--- Start Source ---

You are viewing a plain text version of this content. The canonical link for it is here.

Posted to solr-user@lucene.apache.org by Aaron Daubman <da...@gmail.com> on 2012/07/19 06:10:11 UTC

Frustrating differences in fieldNorm between two different versions of solr indexing the same document

Greetings,

I've been digging in to this for two days now and have come up short -
hopefully there is some simple answer I am just not seeing:

I have a solr 1.4.1 instance and a solr 3.6.0 instance, both configured as
identically as possible (given deprecations) and indexing the same document.

For most queries the results are very close (scoring within three
significant differences, almost identical positions in results).

However, for certain documents, the scores are very different (causing
these docs to be ranked +/- 25 positions different or more in the results)

In looking at debugQuery output, it seems like this is due to fieldNorm
values being lower for the 3.6.0 instance than the 1.4.1.

(note that for most docs, the fieldNorms are identical)

I have taken the field values for the example below and run them
through /admin/analysis.jsp on each solr instance. Even for the problematic
docs/fields, the results are almost identical. For the example below, the
t_tag values for the problematic doc:
1.4.1: 162 values
3.6.0: 164 values

note that 1/sqrt(162) = 0.07857 ~= fieldNorm for 1.4.1,
however, (1/0.0625)^2 = 256, which is no where near 164

Here is a particular example from 1.4.1:
1.6263733 = (MATCH) fieldWeight(t_tag:soul in 2066419), product of:
   3.8729835 = tf(termFreq(t_tag:soul)=15)
   5.3750753 = idf(docFreq=27619, maxDocs=2194294)
   0.078125 = fieldNorm(field=t_tag, doc=2066419)

And the same from 3.6.0:
1.3042576 = (MATCH) fieldWeight(t_tag:soul in 1977957), product of:
   3.8729835 = tf(termFreq(t_tag:soul)=15)
   5.388126 = idf(docFreq=27740, maxDocs=2232857)
   0.0625 = fieldNorm(field=t_tag, doc=1977957)

--- End Source ---

▸ Short exercise 1: In the post, how many t_tag values does the problematic document have on the 3.6.0 instance?
The post above and the rows that come next are separate, unrelated material.

--- Start Dataset rows ---

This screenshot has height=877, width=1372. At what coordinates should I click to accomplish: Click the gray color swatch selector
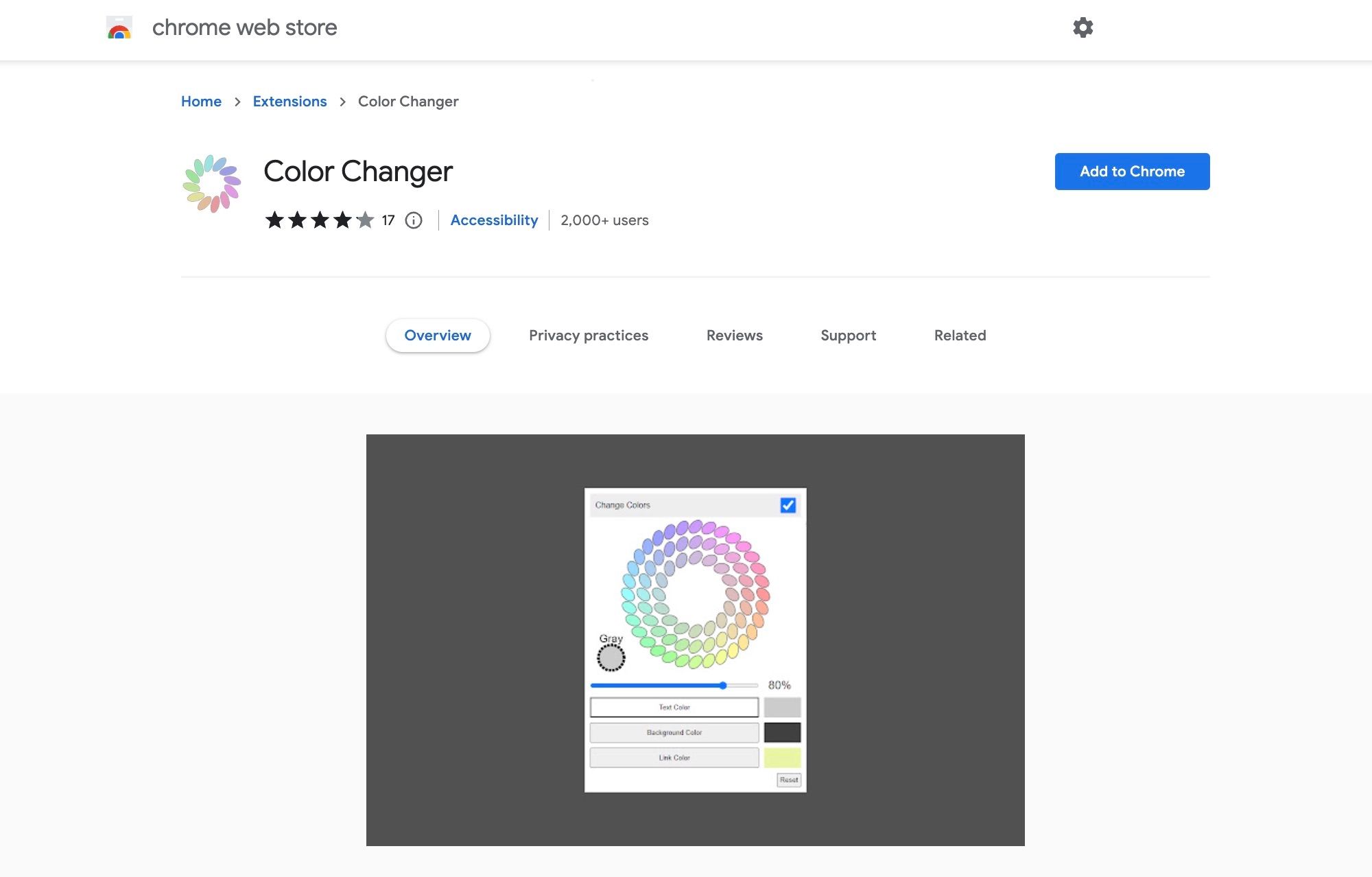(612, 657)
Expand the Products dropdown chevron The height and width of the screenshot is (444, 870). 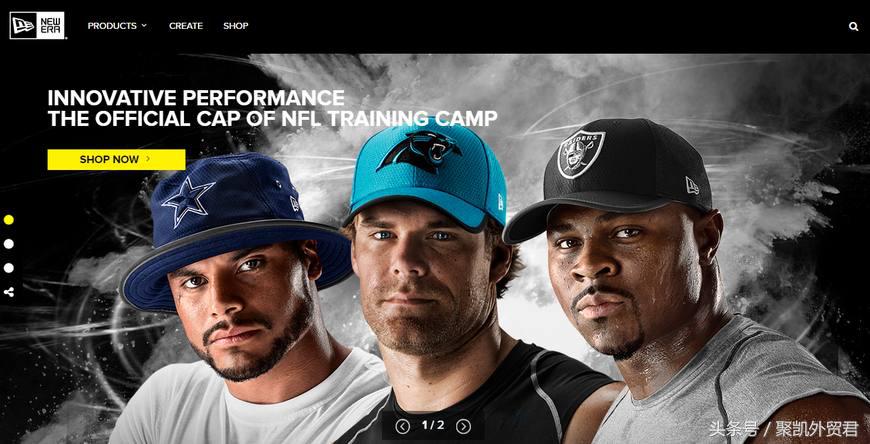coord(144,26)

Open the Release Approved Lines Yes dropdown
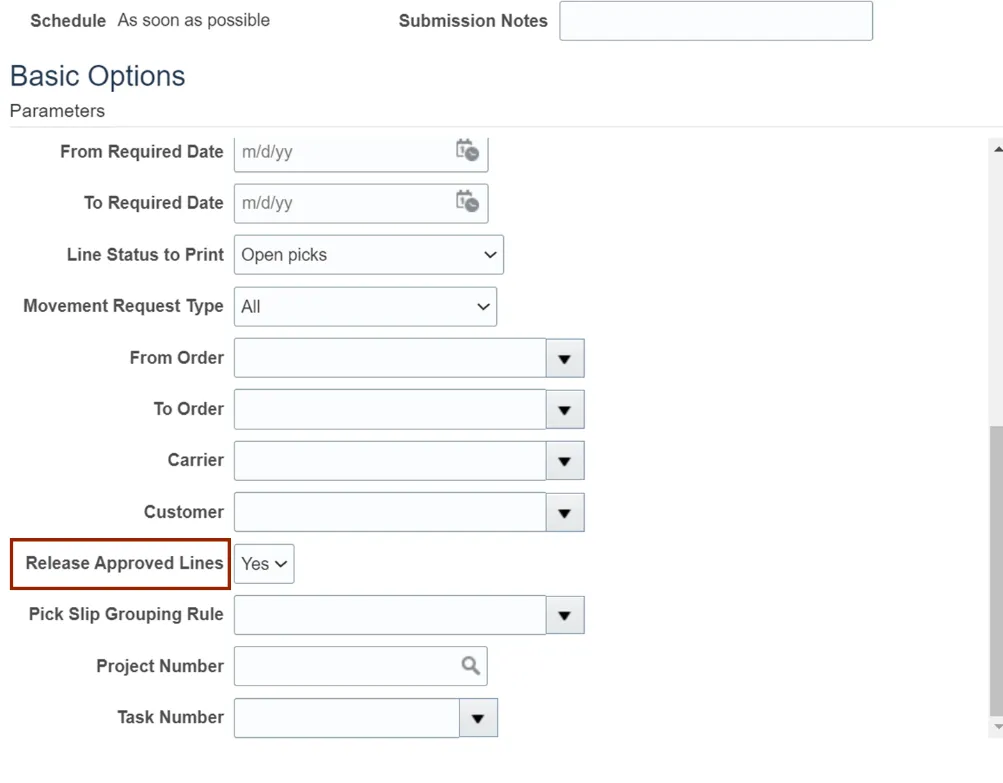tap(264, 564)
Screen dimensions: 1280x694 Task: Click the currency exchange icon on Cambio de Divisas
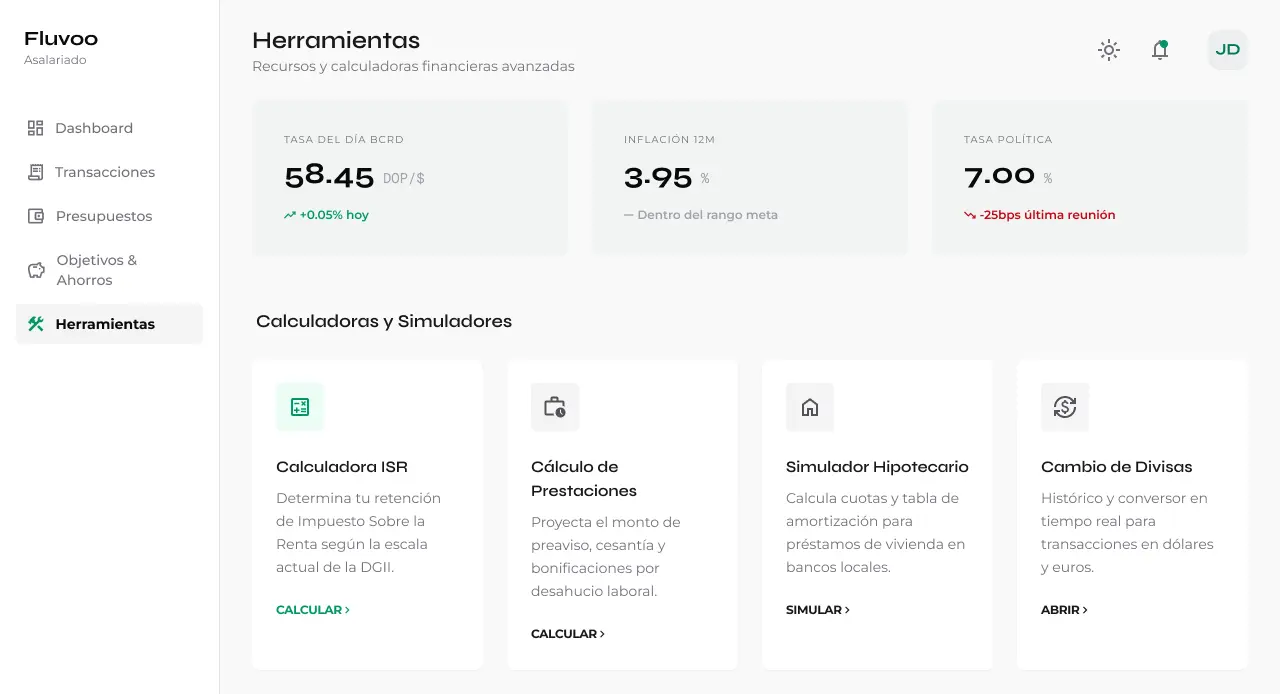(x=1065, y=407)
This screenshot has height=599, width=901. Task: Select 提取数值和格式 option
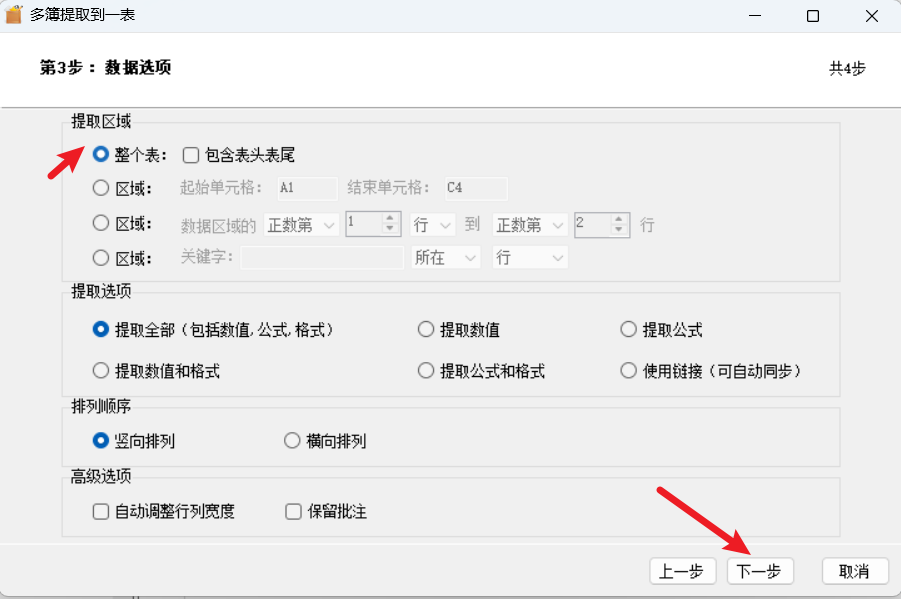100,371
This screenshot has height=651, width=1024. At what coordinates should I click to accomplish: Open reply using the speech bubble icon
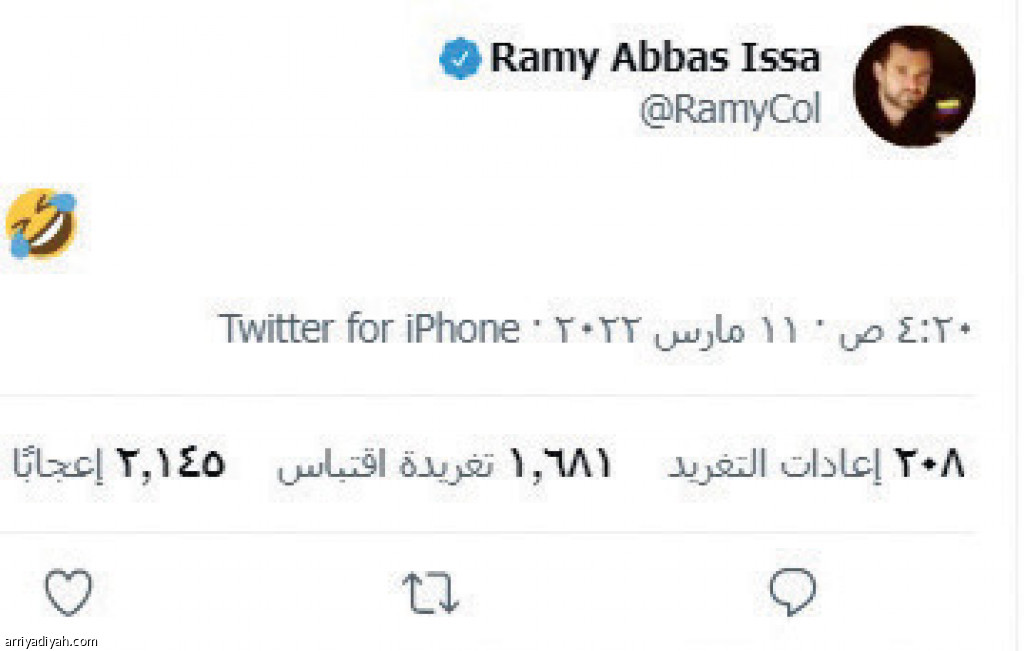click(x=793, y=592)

--- End Dataset rows ---

▸ Short exercise 2: Please count the lines of the rows that contain the string "icon", treating case as significant, and give only the number.

▸ Expected output 1: 164

▸ Expected output 2: 2